• **Goal of the exercise**: Copy all lines holding the word "agent" from the entries.

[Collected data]
***
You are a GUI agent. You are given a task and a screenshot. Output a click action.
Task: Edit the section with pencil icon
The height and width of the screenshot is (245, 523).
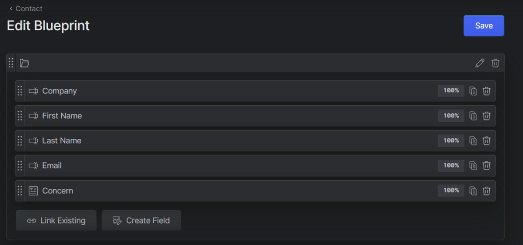[480, 63]
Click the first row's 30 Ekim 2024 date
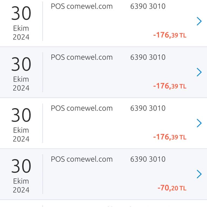This screenshot has height=207, width=207. [21, 24]
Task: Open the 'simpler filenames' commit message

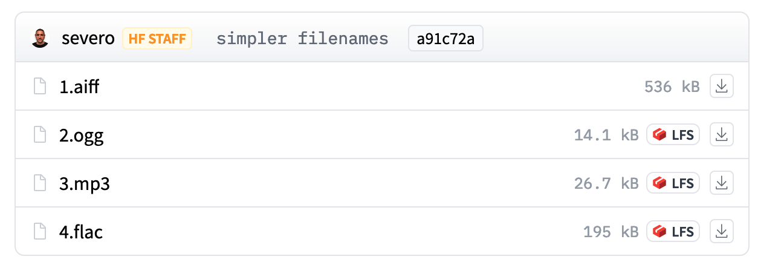Action: coord(302,39)
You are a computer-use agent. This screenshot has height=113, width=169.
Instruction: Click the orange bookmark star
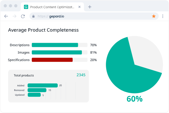point(154,16)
***
• **Answer section**:
You are a GUI agent. You are given a task and a screenshot. Output a click action.
You are a computer-use agent. This screenshot has height=113, width=169.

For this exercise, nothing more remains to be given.